__To do__: Taking the listing below, restate word for word each line from the line with "Bulldog Francese In vendita (95, 687)" to the line with "Hastnet (203, 2241)", ends included, and stop there.

__Given entries__:
□ □ □ □

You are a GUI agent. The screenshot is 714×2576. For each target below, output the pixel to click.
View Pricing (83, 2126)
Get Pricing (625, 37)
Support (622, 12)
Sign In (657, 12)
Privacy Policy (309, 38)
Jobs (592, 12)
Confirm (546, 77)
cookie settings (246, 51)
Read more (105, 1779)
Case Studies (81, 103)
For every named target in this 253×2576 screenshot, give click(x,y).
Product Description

□ □ □ □

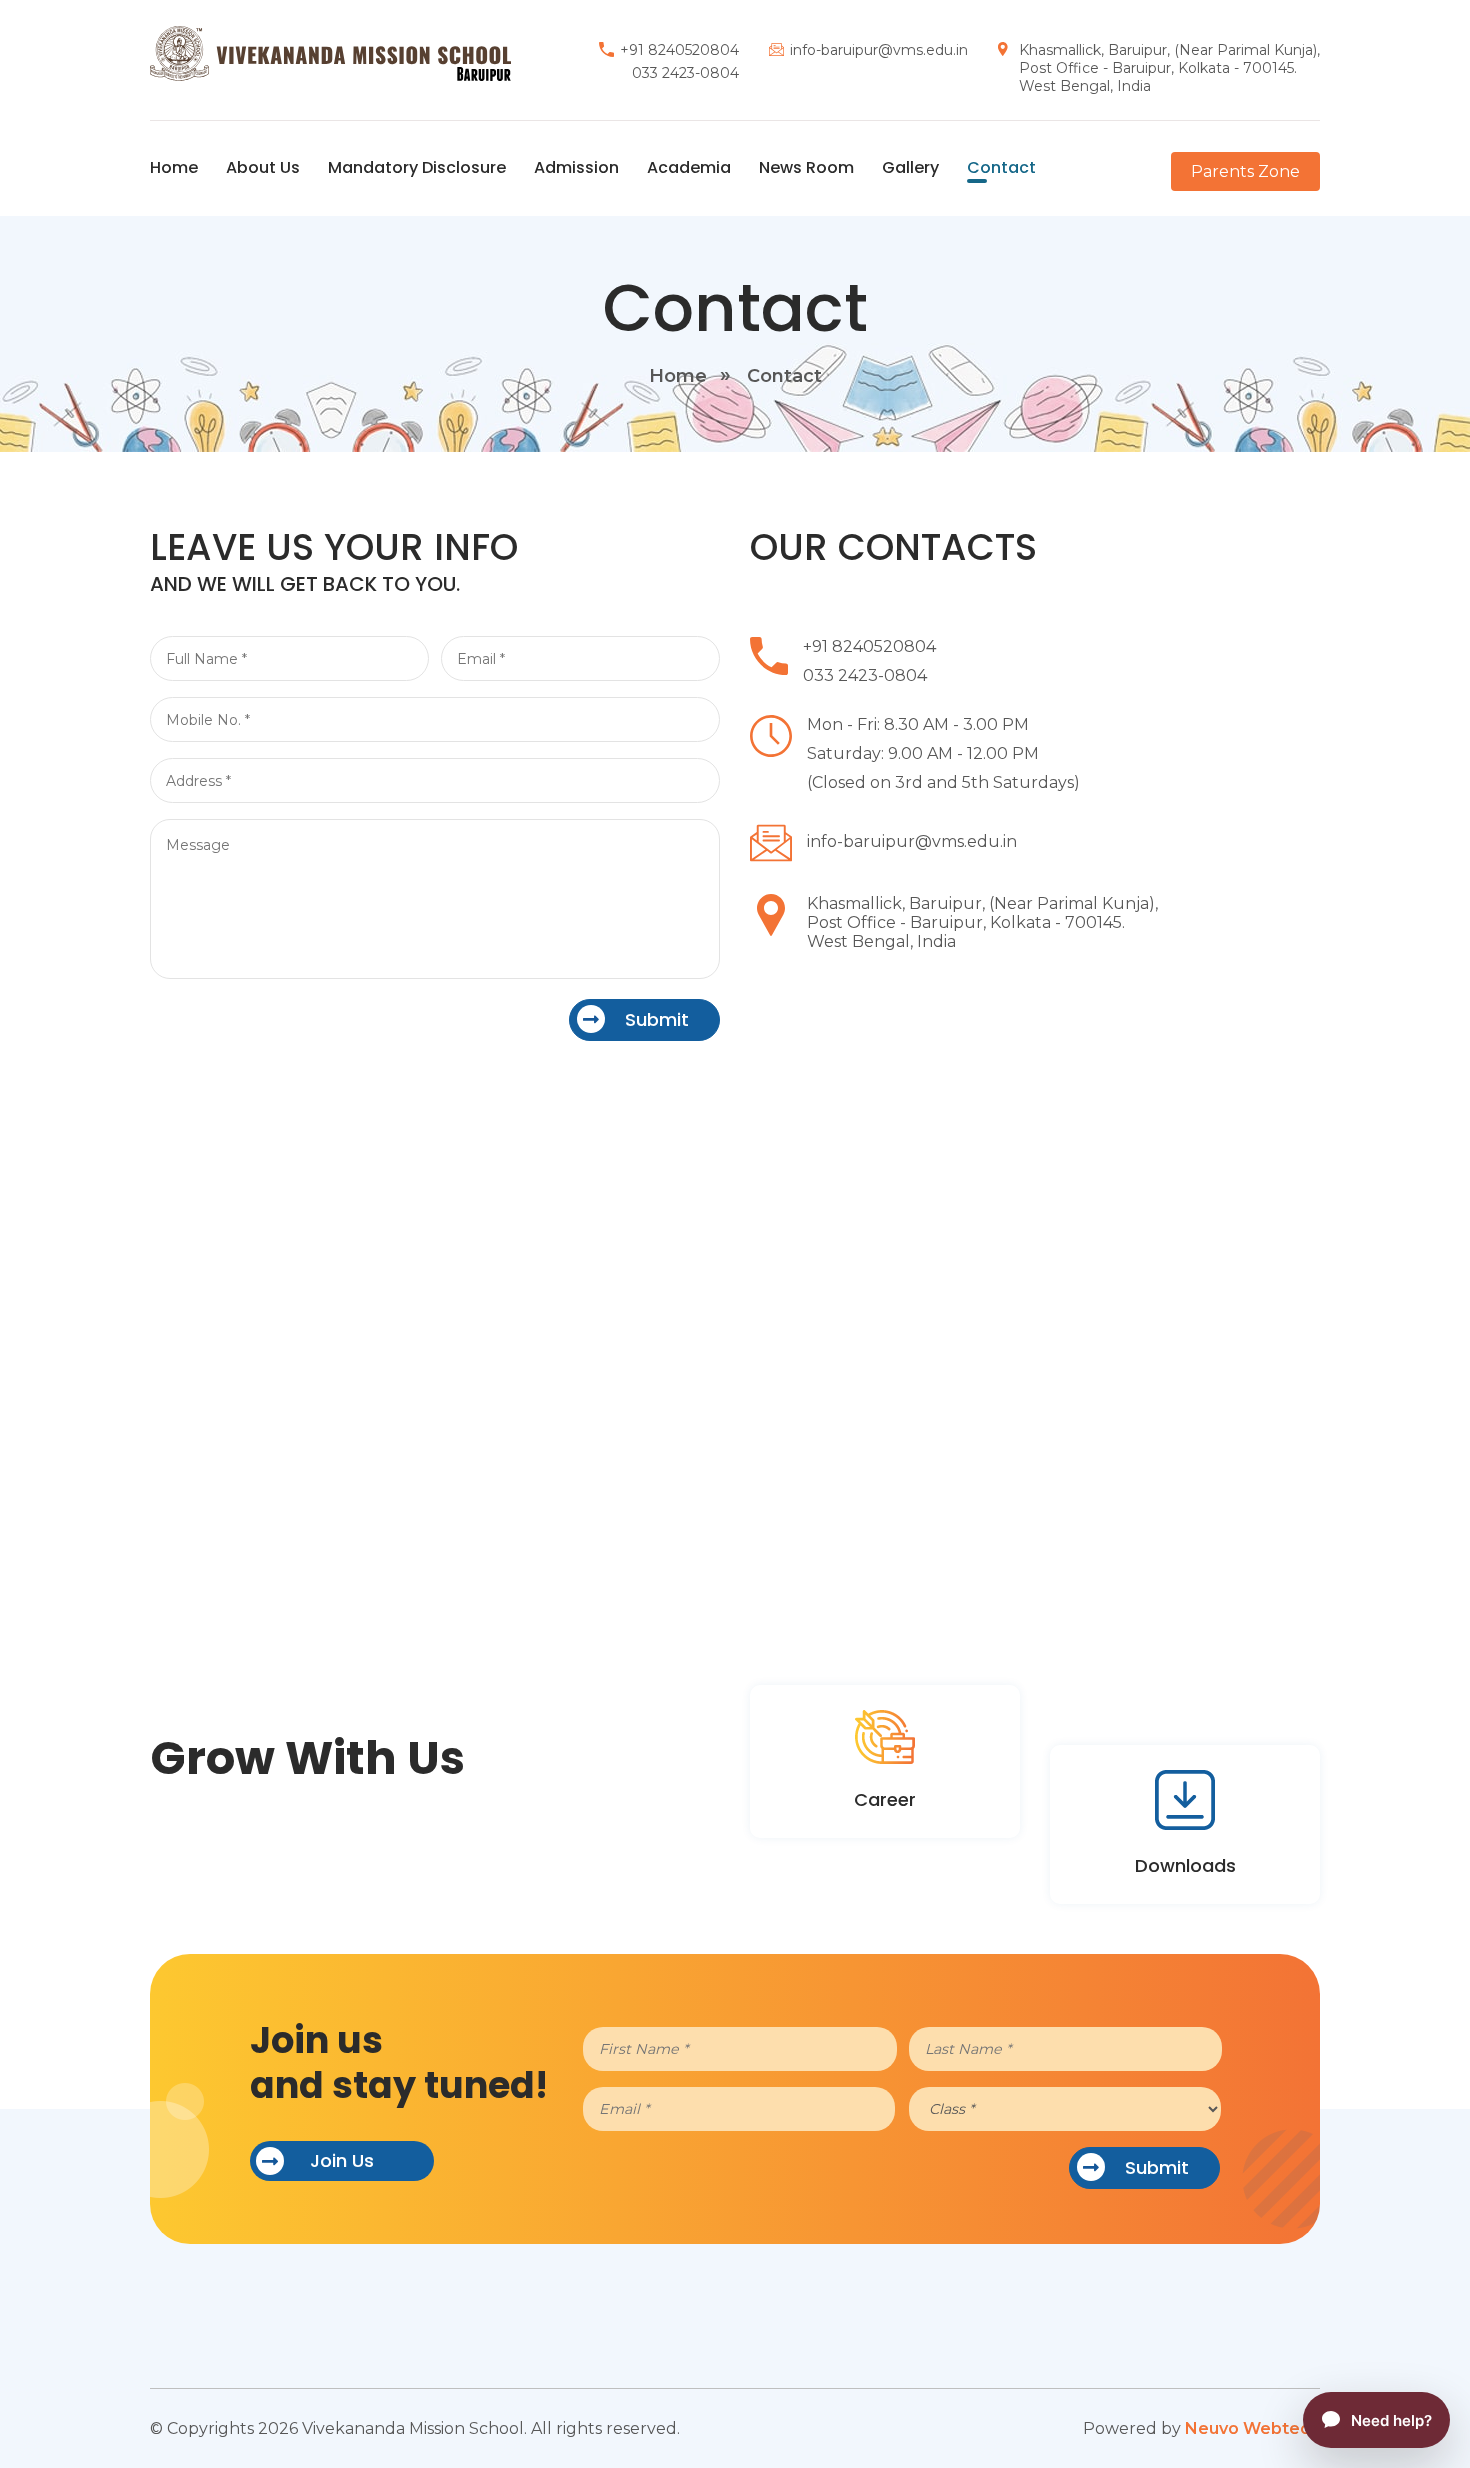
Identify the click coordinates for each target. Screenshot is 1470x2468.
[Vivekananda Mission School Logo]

□ □ □ □

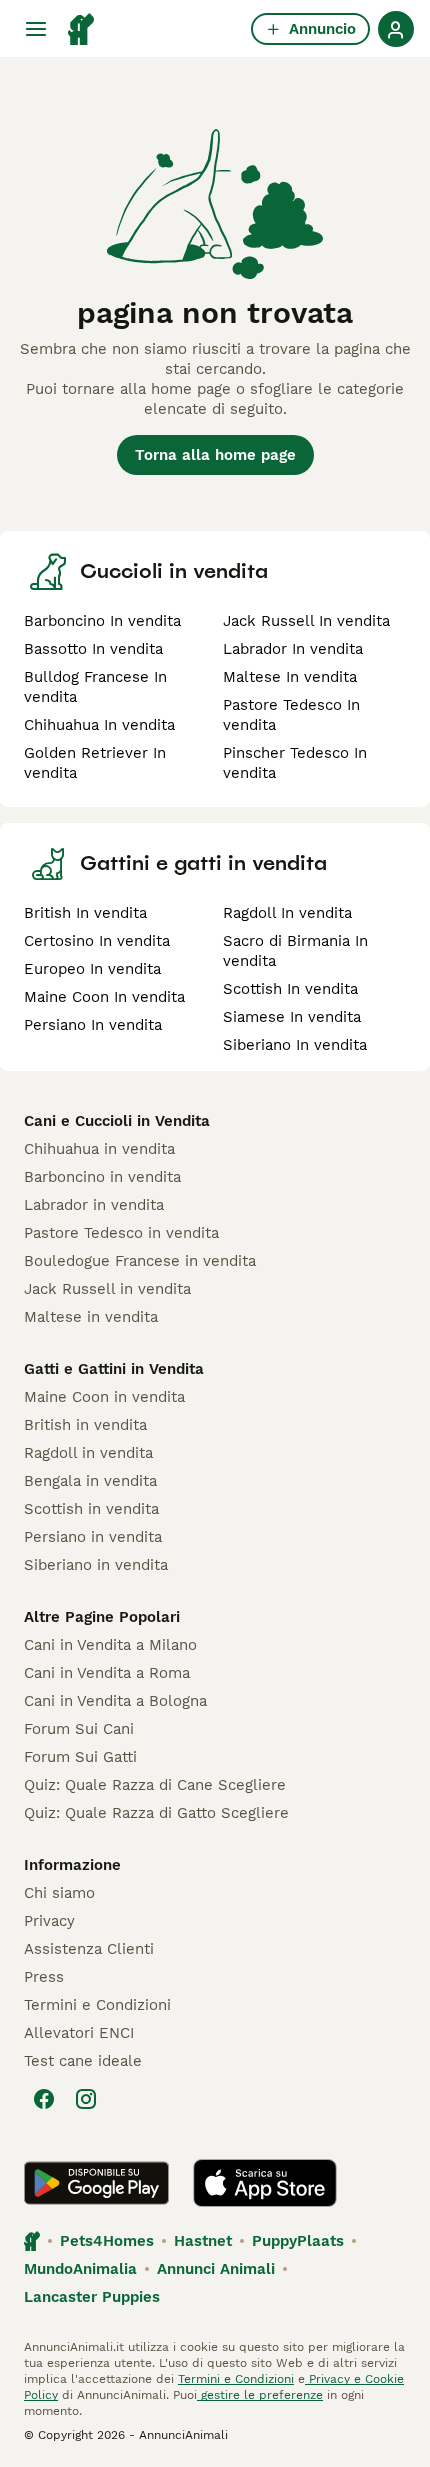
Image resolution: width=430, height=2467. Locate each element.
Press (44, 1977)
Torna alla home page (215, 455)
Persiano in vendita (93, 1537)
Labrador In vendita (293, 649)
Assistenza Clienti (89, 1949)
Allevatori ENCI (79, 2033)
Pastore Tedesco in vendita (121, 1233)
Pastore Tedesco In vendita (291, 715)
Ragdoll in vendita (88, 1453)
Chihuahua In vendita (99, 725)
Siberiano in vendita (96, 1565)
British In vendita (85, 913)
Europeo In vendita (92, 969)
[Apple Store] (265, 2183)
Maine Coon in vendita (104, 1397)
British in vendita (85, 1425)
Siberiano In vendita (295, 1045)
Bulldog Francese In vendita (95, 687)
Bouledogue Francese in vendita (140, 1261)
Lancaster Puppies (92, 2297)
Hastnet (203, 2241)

□ □ □ □

__Exercise solution__:
Bulldog Francese In vendita (95, 687)
Bouledogue Francese in vendita (140, 1261)
Lancaster Puppies (92, 2297)
Hastnet (203, 2241)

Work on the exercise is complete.